Como funciona

Três passos. E já está.

O dinheiro vivo tem três propriedades que nada de digital conseguiu manter ao mesmo tempo: é privado, funciona sem rede e passa de mão em mão. O Qashmore mantém as três e acrescenta uma que o dinheiro nunca teve — quem tenta enganar não fica impune.

01

Receba dinheiro digital do seu banco.

O seu banco emite notas Qashmore a partir da sua conta. É um cliente conhecido de uma instituição licenciada, identificado uma única vez, no momento da adesão — tal como hoje. Nada disso muda.

02

Pague ou transfira.

Aproxime, digitalize ou entregue-a. O pagamento é verificado no momento: o seu telemóvel e o do comerciante confirmam a nota face a um pequeno conjunto de chaves públicas. O comerciante vê um pagamento válido. Não o vê a si. Este passo não precisa de rede.

03

A liquidação acontece em segundo plano.

Quando os dispositivos voltam a ficar online, as notas são conciliadas entre os bancos através das infraestruturas que já utilizam. Não é preciso construir nada de novo para um sistema de pagamentos começar a compensar.

Para onde vai o dinheiro quando falta a luz

Num comboio. Num festival. Numa aldeia com uma barra de rede. Durante um apagão. Um sistema de pagamentos que só funciona quando tudo o resto também funciona não é um sistema de pagamentos — é uma comodidade. Com o Qashmore, continua a pagar, sem hardware especial, num telemóvel comum.

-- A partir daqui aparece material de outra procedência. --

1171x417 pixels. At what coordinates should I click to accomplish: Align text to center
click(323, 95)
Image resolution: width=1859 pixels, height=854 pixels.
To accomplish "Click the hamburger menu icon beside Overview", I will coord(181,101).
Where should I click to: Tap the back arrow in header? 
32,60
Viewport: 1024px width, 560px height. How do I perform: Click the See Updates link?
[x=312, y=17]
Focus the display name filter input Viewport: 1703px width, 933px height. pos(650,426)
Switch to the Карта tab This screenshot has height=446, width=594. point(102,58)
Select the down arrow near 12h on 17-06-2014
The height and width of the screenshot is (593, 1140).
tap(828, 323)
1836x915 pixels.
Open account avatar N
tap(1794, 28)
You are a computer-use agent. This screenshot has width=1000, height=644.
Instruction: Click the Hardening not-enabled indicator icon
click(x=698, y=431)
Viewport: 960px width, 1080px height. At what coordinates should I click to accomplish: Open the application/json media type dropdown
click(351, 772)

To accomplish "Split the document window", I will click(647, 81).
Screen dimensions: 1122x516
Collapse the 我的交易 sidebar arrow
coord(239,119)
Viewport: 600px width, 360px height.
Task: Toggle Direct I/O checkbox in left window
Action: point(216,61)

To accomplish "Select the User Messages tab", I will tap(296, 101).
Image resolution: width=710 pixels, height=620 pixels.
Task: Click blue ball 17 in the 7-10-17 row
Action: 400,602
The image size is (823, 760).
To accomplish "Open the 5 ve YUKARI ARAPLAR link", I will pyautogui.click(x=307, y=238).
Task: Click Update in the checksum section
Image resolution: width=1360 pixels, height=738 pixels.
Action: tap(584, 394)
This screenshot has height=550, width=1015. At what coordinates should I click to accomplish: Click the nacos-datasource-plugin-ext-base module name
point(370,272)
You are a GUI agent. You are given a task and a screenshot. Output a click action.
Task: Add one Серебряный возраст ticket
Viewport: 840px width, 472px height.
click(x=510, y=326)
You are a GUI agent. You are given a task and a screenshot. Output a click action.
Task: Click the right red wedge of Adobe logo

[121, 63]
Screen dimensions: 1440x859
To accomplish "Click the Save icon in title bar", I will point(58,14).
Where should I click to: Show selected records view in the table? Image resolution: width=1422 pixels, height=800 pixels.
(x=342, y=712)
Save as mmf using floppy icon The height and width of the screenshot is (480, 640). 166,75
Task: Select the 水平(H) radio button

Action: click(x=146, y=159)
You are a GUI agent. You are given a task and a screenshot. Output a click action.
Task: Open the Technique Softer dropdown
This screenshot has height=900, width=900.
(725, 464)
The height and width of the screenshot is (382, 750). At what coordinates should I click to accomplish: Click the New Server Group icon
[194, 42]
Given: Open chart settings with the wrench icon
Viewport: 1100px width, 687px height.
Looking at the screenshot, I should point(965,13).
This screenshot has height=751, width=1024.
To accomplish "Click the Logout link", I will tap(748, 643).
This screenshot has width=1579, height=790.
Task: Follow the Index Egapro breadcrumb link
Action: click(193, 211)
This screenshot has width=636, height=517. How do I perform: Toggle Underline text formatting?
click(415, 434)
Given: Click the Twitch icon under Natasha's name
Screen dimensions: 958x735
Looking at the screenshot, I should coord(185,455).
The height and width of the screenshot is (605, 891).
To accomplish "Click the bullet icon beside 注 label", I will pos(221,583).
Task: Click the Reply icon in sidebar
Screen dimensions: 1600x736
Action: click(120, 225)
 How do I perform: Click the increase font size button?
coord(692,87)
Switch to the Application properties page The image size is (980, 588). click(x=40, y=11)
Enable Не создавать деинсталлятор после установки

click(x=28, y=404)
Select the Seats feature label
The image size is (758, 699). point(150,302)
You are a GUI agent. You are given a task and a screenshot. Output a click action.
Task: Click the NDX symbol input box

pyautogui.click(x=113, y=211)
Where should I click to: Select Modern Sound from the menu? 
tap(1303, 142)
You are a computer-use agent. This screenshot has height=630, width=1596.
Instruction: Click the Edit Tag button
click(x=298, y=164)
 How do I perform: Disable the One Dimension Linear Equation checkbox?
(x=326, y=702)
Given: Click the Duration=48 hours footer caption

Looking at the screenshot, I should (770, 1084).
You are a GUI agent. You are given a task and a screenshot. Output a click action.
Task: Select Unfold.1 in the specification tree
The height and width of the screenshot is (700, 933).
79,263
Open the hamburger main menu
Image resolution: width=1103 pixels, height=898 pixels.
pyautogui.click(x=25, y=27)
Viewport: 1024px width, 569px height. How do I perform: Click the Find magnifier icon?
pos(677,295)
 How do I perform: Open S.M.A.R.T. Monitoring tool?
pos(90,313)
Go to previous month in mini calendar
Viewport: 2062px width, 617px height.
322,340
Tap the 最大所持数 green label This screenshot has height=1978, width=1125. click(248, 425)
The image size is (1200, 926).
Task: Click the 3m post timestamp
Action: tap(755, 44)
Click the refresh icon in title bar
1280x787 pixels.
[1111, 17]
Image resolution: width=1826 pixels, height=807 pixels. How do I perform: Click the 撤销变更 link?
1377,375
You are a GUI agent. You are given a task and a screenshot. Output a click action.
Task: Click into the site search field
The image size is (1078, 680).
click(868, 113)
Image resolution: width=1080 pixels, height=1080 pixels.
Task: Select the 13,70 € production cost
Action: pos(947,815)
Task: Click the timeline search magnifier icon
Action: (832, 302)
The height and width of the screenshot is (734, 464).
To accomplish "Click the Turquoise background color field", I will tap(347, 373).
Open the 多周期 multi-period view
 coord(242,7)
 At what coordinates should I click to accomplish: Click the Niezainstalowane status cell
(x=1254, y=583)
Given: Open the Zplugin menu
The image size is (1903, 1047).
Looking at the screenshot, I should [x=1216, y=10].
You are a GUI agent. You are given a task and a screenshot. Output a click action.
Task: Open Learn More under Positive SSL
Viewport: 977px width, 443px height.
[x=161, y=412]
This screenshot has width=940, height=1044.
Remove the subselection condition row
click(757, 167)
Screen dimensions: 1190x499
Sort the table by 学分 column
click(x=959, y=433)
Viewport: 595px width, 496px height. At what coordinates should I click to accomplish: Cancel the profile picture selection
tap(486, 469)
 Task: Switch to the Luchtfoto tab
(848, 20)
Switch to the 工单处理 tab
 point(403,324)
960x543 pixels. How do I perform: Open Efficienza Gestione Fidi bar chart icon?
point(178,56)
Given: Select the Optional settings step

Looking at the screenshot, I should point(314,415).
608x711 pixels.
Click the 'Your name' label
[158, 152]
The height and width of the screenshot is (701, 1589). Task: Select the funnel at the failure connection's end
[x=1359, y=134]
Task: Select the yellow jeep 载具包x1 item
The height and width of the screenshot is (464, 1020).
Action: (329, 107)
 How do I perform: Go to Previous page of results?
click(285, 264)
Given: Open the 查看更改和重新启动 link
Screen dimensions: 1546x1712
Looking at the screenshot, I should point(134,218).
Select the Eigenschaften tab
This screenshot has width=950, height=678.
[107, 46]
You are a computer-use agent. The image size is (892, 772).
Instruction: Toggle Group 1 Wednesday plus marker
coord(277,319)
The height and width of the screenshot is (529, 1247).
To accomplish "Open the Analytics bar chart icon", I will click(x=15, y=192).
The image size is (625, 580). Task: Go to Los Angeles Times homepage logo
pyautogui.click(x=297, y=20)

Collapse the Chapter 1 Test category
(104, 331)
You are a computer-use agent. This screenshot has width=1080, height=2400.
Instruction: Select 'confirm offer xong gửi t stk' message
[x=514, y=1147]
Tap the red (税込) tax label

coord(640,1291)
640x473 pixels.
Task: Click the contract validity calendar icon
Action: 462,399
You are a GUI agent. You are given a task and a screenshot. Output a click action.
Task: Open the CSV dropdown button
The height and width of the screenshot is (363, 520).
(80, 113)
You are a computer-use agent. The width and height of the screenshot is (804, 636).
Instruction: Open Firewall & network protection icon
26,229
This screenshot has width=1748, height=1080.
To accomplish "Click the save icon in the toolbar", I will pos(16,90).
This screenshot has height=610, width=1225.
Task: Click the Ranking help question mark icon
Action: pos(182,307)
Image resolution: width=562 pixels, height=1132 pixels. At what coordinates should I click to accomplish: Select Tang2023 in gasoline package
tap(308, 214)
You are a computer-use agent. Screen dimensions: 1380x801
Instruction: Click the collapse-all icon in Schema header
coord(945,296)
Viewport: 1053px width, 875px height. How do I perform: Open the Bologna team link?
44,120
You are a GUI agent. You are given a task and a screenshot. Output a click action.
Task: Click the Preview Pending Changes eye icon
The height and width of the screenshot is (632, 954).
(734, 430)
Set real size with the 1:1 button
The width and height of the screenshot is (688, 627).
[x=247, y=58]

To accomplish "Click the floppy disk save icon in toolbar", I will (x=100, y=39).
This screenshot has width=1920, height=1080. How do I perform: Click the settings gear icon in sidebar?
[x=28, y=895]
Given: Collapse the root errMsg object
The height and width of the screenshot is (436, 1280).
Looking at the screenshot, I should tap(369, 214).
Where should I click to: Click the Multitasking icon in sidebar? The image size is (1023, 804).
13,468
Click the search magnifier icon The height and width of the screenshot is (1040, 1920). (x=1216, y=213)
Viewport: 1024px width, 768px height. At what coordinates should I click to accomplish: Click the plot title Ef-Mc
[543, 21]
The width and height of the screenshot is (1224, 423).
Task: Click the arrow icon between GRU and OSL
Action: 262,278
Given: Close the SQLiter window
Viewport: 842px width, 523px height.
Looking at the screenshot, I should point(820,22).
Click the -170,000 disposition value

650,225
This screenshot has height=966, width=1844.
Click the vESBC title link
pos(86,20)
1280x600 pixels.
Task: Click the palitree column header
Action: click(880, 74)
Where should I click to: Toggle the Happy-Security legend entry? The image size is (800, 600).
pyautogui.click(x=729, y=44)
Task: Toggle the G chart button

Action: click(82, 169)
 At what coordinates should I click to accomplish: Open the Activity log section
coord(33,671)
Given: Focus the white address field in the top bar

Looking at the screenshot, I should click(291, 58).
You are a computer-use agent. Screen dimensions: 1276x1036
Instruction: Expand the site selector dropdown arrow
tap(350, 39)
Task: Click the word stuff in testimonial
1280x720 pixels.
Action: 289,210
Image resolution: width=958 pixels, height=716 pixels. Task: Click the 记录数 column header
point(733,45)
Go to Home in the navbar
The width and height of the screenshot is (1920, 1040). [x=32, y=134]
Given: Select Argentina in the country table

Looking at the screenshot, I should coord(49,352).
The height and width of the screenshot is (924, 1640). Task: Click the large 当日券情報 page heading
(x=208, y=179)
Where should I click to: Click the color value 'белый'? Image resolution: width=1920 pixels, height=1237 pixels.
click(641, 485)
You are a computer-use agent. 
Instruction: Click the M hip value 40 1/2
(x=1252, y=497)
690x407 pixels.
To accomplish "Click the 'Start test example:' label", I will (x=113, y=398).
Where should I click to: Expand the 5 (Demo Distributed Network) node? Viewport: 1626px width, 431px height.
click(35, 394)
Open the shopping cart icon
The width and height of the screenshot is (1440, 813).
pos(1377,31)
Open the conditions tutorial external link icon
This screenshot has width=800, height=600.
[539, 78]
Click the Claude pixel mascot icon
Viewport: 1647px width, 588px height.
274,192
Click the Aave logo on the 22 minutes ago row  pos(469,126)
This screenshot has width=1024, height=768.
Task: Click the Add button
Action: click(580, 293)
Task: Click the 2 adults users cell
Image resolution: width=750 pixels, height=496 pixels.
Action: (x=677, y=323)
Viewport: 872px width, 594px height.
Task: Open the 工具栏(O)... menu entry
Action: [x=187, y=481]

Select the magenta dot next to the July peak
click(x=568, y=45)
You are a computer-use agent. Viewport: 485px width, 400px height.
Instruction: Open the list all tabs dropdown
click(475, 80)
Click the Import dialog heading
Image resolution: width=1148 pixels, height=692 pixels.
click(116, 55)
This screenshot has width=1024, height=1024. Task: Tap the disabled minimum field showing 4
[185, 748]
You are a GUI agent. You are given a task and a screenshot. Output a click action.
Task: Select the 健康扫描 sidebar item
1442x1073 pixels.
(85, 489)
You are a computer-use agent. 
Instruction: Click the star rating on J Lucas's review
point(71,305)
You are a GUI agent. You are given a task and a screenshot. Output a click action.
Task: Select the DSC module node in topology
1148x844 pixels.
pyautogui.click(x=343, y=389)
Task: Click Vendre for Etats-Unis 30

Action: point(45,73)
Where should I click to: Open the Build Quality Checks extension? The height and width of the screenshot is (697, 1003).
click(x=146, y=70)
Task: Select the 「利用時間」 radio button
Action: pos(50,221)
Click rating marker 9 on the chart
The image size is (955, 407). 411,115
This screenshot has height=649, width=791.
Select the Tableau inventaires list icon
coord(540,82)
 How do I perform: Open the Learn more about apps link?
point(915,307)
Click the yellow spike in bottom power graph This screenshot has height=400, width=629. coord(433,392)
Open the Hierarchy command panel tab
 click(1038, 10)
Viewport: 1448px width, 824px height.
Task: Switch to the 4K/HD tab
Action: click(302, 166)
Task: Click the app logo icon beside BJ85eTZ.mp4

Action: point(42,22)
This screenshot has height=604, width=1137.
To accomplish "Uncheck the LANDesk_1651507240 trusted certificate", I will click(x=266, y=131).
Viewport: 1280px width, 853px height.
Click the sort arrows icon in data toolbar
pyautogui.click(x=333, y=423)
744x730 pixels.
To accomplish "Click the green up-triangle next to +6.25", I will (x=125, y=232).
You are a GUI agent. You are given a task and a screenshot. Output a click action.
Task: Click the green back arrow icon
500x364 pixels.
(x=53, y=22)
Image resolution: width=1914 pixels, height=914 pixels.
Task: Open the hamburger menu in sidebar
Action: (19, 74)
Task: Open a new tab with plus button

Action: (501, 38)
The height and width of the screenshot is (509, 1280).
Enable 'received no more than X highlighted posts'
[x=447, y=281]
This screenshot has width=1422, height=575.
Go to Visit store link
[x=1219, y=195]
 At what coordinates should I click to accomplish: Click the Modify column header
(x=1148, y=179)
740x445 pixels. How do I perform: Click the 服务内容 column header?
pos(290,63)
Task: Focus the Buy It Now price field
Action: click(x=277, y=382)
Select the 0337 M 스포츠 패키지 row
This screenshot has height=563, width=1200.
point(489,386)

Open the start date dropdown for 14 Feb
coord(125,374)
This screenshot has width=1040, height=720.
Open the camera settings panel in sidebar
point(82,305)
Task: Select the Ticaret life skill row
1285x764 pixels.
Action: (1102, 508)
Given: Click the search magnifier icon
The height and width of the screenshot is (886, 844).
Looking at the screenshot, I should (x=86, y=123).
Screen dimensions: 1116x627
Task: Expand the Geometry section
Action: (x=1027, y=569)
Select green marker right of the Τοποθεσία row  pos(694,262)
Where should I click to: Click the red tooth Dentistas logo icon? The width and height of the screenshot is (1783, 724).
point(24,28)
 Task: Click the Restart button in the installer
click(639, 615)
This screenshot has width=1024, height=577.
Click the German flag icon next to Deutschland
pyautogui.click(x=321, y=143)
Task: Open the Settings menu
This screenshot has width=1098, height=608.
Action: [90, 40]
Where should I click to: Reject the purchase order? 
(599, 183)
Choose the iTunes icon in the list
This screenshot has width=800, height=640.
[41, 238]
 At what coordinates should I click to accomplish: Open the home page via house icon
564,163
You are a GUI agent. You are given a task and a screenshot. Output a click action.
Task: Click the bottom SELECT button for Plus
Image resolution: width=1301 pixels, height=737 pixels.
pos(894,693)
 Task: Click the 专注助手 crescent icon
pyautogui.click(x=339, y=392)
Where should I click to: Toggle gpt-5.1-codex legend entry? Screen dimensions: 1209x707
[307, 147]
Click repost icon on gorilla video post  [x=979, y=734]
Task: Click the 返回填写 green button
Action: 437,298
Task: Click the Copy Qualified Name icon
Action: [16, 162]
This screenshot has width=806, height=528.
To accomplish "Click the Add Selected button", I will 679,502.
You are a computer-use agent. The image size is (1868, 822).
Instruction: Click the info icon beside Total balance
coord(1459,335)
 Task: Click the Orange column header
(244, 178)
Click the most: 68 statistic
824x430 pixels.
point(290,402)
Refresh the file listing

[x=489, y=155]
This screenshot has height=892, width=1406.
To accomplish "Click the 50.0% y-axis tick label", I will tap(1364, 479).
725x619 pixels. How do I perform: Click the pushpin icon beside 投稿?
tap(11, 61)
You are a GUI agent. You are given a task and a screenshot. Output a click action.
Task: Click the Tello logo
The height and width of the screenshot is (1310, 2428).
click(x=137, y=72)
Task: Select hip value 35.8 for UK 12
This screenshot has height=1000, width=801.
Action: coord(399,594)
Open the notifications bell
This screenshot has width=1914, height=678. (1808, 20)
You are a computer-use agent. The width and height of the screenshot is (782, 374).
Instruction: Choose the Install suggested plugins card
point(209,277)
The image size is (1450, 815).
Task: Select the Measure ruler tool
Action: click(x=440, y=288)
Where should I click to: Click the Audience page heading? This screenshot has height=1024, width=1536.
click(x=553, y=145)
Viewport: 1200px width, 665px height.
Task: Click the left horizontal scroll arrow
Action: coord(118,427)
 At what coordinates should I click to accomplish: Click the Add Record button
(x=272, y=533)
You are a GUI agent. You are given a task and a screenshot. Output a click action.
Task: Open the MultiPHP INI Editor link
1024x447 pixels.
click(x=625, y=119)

E se alguém tentar enganar?

Uma nota válida não pode ser falsificada. O único ataque que resta é tentar gastar o mesmo dinheiro duas vezes. Assim que o sistema voltar a estar online, aponta exatamente o fraudador original — pessoalmente, de forma automática — e todos os restantes membros honestos da cadeia mantêm o anonimato: nem quem teve a nota antes da fraude nem quem a teve depois é exposto, ou sequer posto sob suspeita. Uma garantia do emissor ressarce o recetor honesto, pelo que a perda recai sobre o fraudador, e não sobre quem aceitou o pagamento de boa-fé.

Quem é honesto permanece anónimo. A fraude denuncia-se sozinha.